The demarcation became a political boundary in 1907, after the Reichstag in Berlin passed a resolution in 1905 during the Herero Wars stating that police protection in German South West Africa "should be restricted to the smallest possible area focusing on those regions where our economic interests tend to coalesce". The border reflected areas of colonial control, and was already monitored for animal health purposes. The excluded northern areas were largely left to indirect colonial rule through traditional authorities. Passage between the two zones was then restricted for individuals as well as for animals. This led to different political and economic outcomes for the northern Ovambo people and the more centrally located Herero people.
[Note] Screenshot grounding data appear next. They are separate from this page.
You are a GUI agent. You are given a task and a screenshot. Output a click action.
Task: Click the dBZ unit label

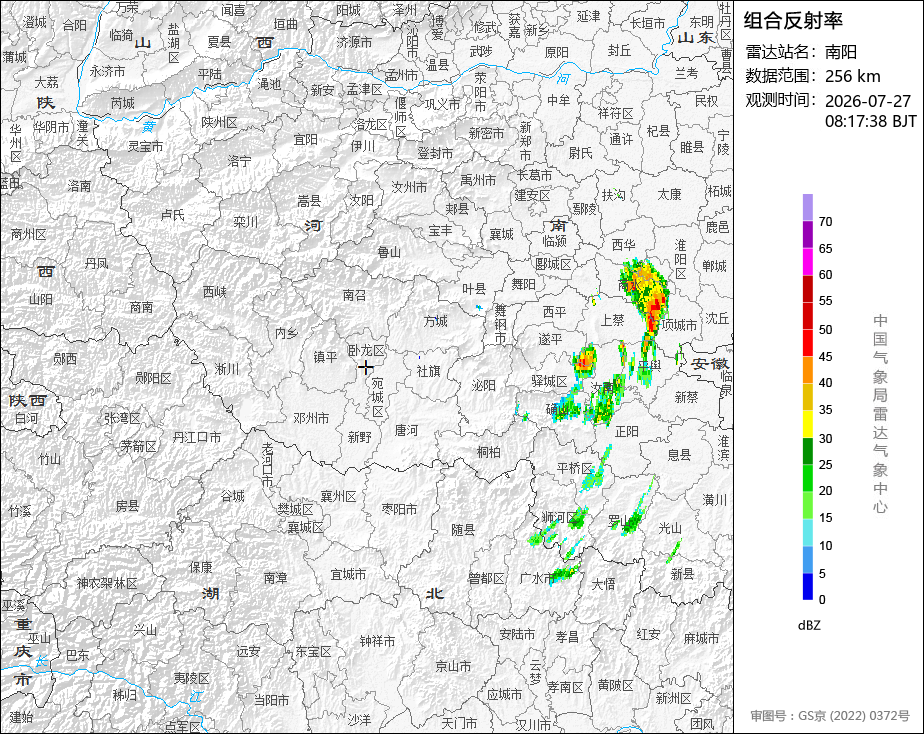[809, 625]
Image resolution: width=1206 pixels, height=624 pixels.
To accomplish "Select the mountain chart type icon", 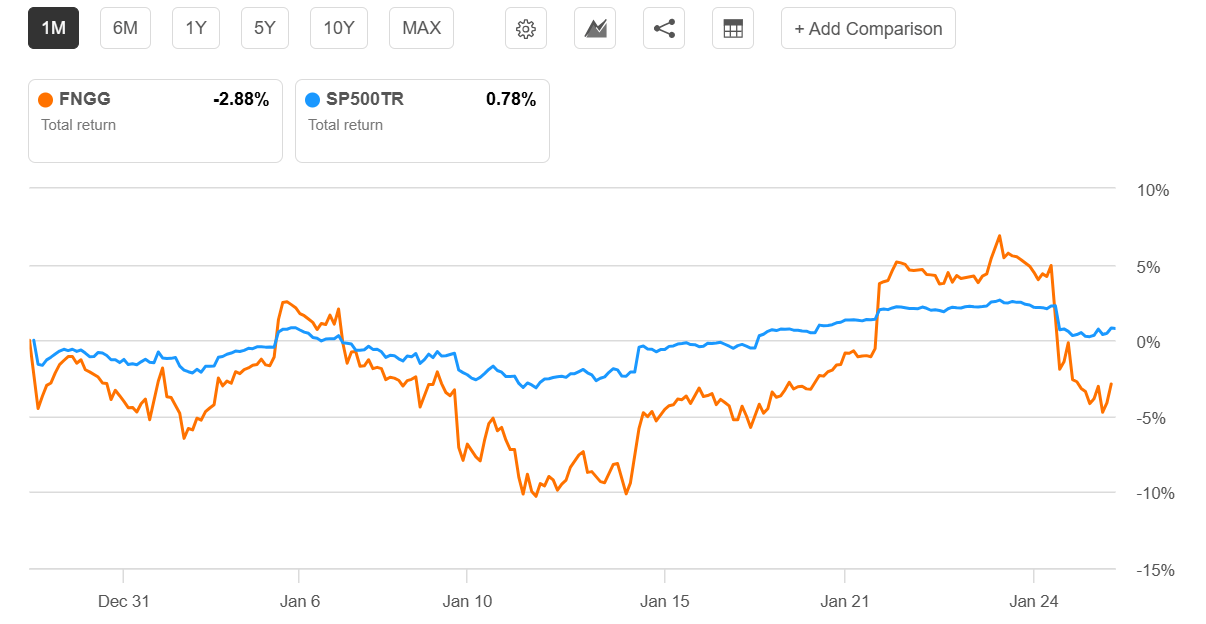I will tap(594, 28).
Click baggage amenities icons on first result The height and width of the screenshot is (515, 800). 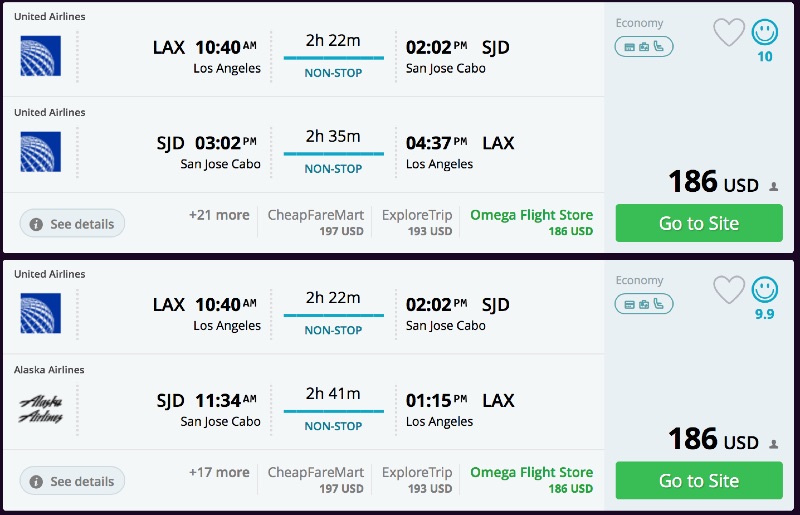point(643,46)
The Red Line was moved several times. A physical fence was only built in the early 1960s, and from then on used to isolate foot-and-mouth disease outbreaks in the North from the farms in the South. As during German colonialisation, it also served to facilitate the apartheid movement's restrictions and influence on people.

==Location==
The fence stretches across the north of the country and has often been slightly modified over the years. Currently it runs north of Palmwag, past Okaukuejo, along the southern border of the Etosha Pan, through Tsintsabis and eastwards to Otjituuo (east of Grootfontein). North of the line lies about a third of Namibia's land surface.

== Removing the line ==
Livestock north of the Red Lines may not be sold overseas, while farmers in the South can sell their meat anywhere. Furthermore, even to access markets in South Africa and the rest of Namibia, animals from north of the fence must be quarantined for 21 days, raising the cost of their marketing. Subsequently, animals are usually slaughtered and sold without crossing the veterinary cordon fence. The issues of the red line restrictions have become controversial amidst a 2008 meat market boom. Since the Independence of Namibia in the 1990s, the government has been fighting to remove the Red Line and allow prosperity in these regions. The aim is to build infrastructure, deconcentrate farms and promote the building of farms on virgin lands. Since this line has been deeply embedded in political and historical issues, the government has proposed uprooting it to the Angolan border. This has caused some concern that the disease will spread to uninfected areas, although areas like Kunene have not had outbreaks in over 30 years and are advocating for this line movement. There were three outbreaks of foot and mouth disease in Namibia in 2020, all north of the line, the first on 8 August and the second on 13 August in the Caprivi. The third occurred in the Oshikoto Region on 28 December.